━━━━━ Extract to read

Wednesday, 31 October 2012

The burgers are better in Copenhagen

A couple of weeks ago we were in Copenhagen, and five nights gave us plenty of time to experience the local culinary scene. So , Danish food: you're thinking smoked fish platters, open sandwiches, butter cookies and pastries, right? Oh, and bacon. (Don't forget the bacon!) Well, think again: think -- burgers!

We did actually go to a Danish restaurant on our first night; we also tried a Vietnamese cafe down Vesterbrogade and found a delightful wine and tapas bar up near Norreport, but these are subjects for another post. For our last night in 'Hagen, we knew what we wanted: somewhere cosy, comforting, friendly, satisfying, not too far to walk or too stiff and formal, laid-back but also a bit fun and trendy. Walking us around when we first arrived, our native guide Carole had pointed out a local recommendation: a bar/cafe with a giant pink tongue painted over the front window; good for burgers. That sounded like just the thing for tonight, and so -- without any idea of what the place was called, nor a clear recollection of where exactly it was, we set out to find the mysterious cities of gold -- um, I mean, burger bar.


Halifax: spot the tongue!

Luckily, it turned out to be almost exactly where we thought it was (though we had to walk past twice before we saw it -- giant pink tongue less obvious than I thought it would be from my first memory of it!) and to be called Halifax -- named, it seems, for the brewery whose excellent beverages feature at the bar. And, as promised, they specialise in burgers, to the extent in fact that the menu consists solely of burgers, with a few (mostly) appropriate sides available: fries, mash, salad and... nachos. (I did say mostly!!)  Diners are instructed to 'vaelg din burger her' with the explanatory note that 'pa Halifax opbygger du selv din burger tallerken'.

Fortunately for the linguistically challenged among us, there's also an English menu to guide you through the steps of selecting your desired burger type, your preferred patty, your chosen side and your accompanying dipping sauce.  The burger varieties are named for globetrotting destinations with flavours supposedly appropriate to the location: the Biarritz has goats cheese and chilli-fried mushrooms (quel francais), the Crete is topped with Greek salad ingredients such as feta, olives and tzatziki, while the Liverpool promises the full English breakfast experience in burger form.


Cosy but cool: the Halifax vibe

As a recovering vegetarian, I have to fight the automatic tendency simply to order whatever non-carnivorous option is on the menu (sometimes there's more than one. Then it gets difficult because you have to choose!)  That's made even harder at Halifax by the fact that there are actually two kinds of vegie patty, not just the more common falafel but an intriguing celeriac and root vegetable burger. My decision is settled, though, when I read the fine print at the bottom of the menu, which gives an obligatory health warning about the potential dangers of eating undercooked meat before going on to note that, for reasons of flavour and juiciness, they cook all burgers to a perfect pinkness in the centre unless otherwise requested (by pregnant women and other food paranoiacs, one assumes). This sounds like a beef burger well worth eating!

━━━━━━━━━━

# Required work:
- a) In the blog post about burgers in Copenhagen, condense the paragraph beginning "Fortunately for the linguistically challenged" into a short list that keeps its main facts.
- b) Write the next paragraph of the blog post about burgers in Copenhagen, picking up after its final sentence.

━━━━━ Extracted data

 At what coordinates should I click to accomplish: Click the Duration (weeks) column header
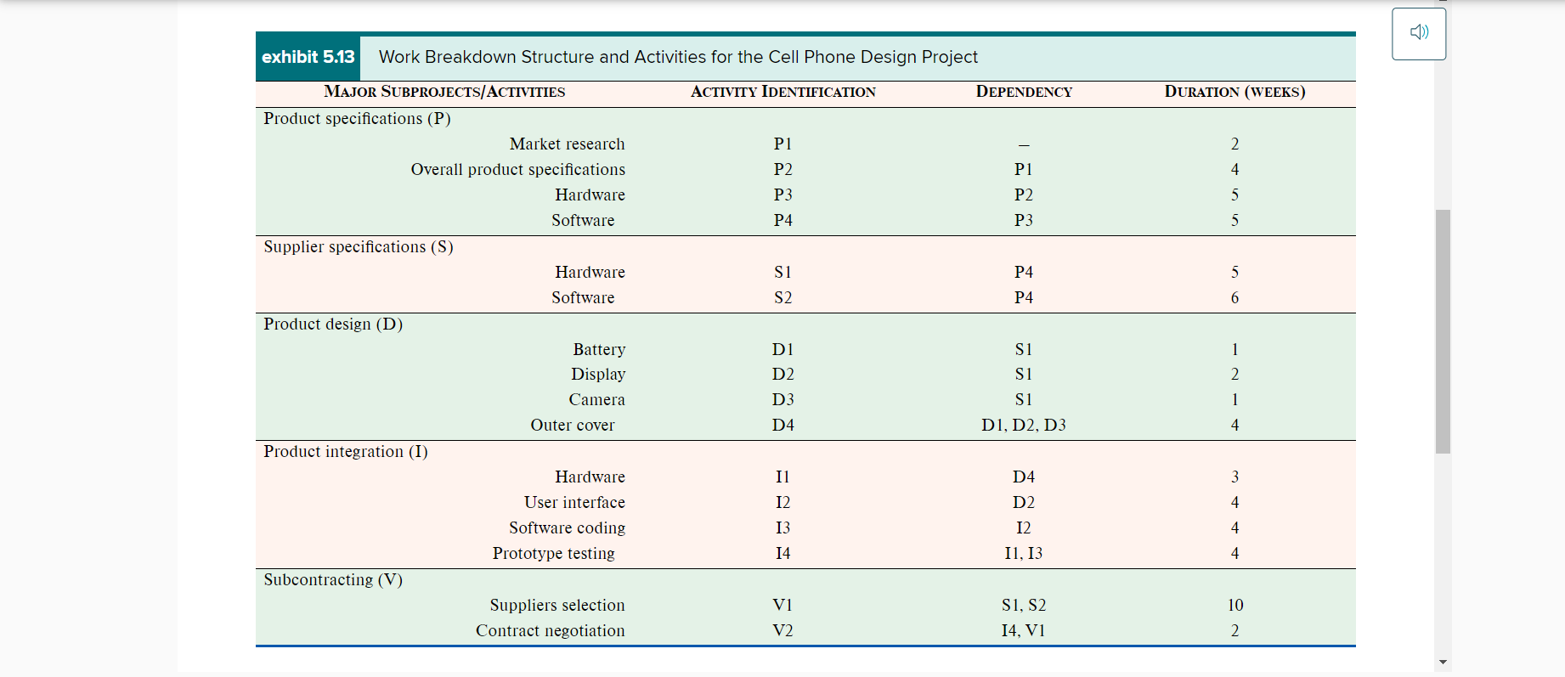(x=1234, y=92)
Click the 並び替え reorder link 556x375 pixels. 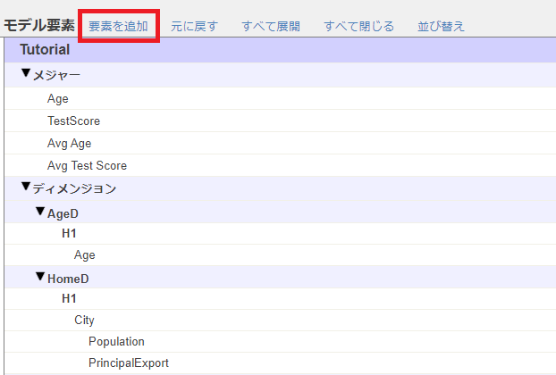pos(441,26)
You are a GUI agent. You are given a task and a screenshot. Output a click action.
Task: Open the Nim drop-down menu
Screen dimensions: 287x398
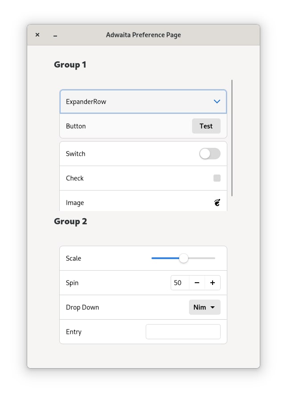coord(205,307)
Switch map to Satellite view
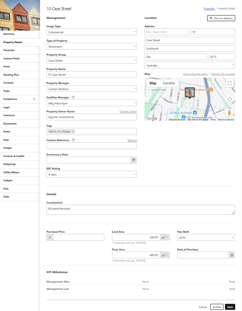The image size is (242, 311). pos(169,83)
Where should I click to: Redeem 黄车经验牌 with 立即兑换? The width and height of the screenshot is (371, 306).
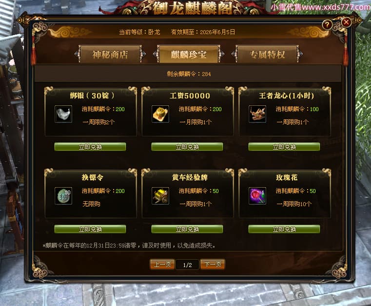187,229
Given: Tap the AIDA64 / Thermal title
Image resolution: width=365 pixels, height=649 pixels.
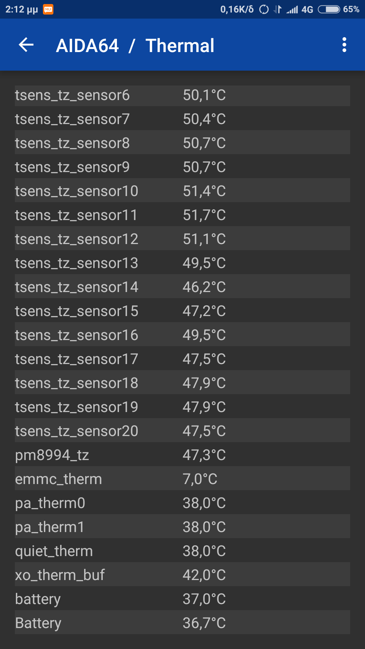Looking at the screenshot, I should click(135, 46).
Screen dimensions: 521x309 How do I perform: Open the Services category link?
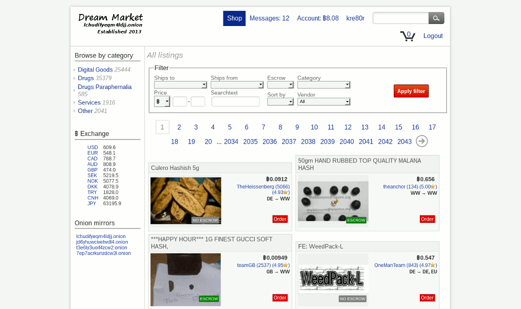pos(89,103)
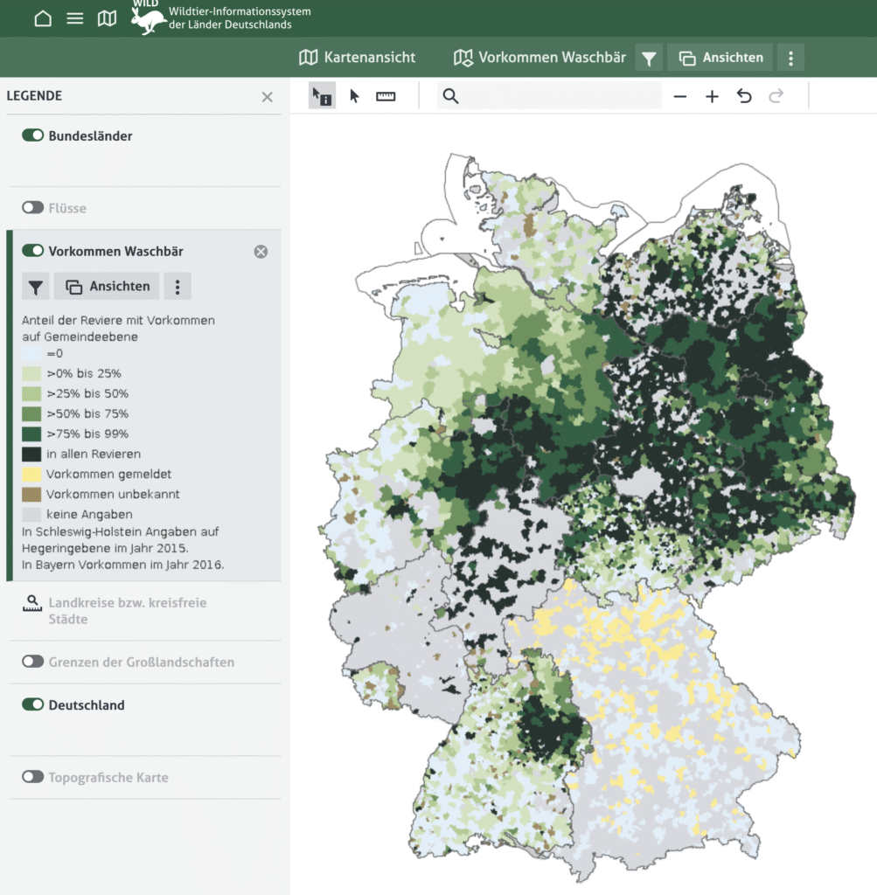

━━━━━━━━━━

# The replies:
- a)
- An English menu guides diners through choosing a burger type, patty, side and dipping sauce.
- The burger varieties are named after travel destinations, with flavors meant to suit each place.
- The Biarritz has goat cheese and chili-fried mushrooms.
- The Crete is topped with Greek salad ingredients such as feta, olives and tzatziki.
- The Liverpool offers the full English breakfast in burger form.

- b)
If one is going to go the whole hog one may as well go the whole cow, so I plump for the Nakskov. "Have you forgotten how good it is? We have pimped the classic burger..." With all the most decadent, cholesterol-laden toppings including crispy onions, soft onions, cheddar cheese, bacon, mustard, pickles and remoulade, this is a burger to end all burgers. In fact the menu even recommends that you opt for salad as a side when having this burger (presumably because having too many calories in the same place at the same time creates an OH&S issue or at least requires some sort of statutory health warning) but I don't care and pick the fat chips anyway. I do show at least some prudence and refrain from super-pimping my Russian Pimp Burger with an extra-large beef patty (250g rather than the standard 175g); Lee demonstrates no such restraint but then I suppose he is just having the Copenhagen -- a relatively civilised classic with relish lettuce, cheese, pickles, onion on a sesame seed bun (as indeed are all the burgers) -- so a super-sized all-beef patty seems not inappropriate.

While waiting for our burgers, we kick back with a couple of the aforementioned Halifax brews. My dark ale is mild, well-rounded and not at all bitter (a surprise to me as most of my admittedly limited beer experience is with English beer - the darker the bitterer, as a rule). Lee has the cider, a lovely light colour and flavour to match -- apparently made from apples but with the fragrant softness of pear ciders and not a hint of the battery-acid taste that can mar apple ciders. Both our drinks come by the metric pint, that is, 500ml -- we're amused to find that this, in Denmark, is referred to as 'a half'.



The classic Copenhagen burger


Squishing is futile; this burger is still more than mouth-height!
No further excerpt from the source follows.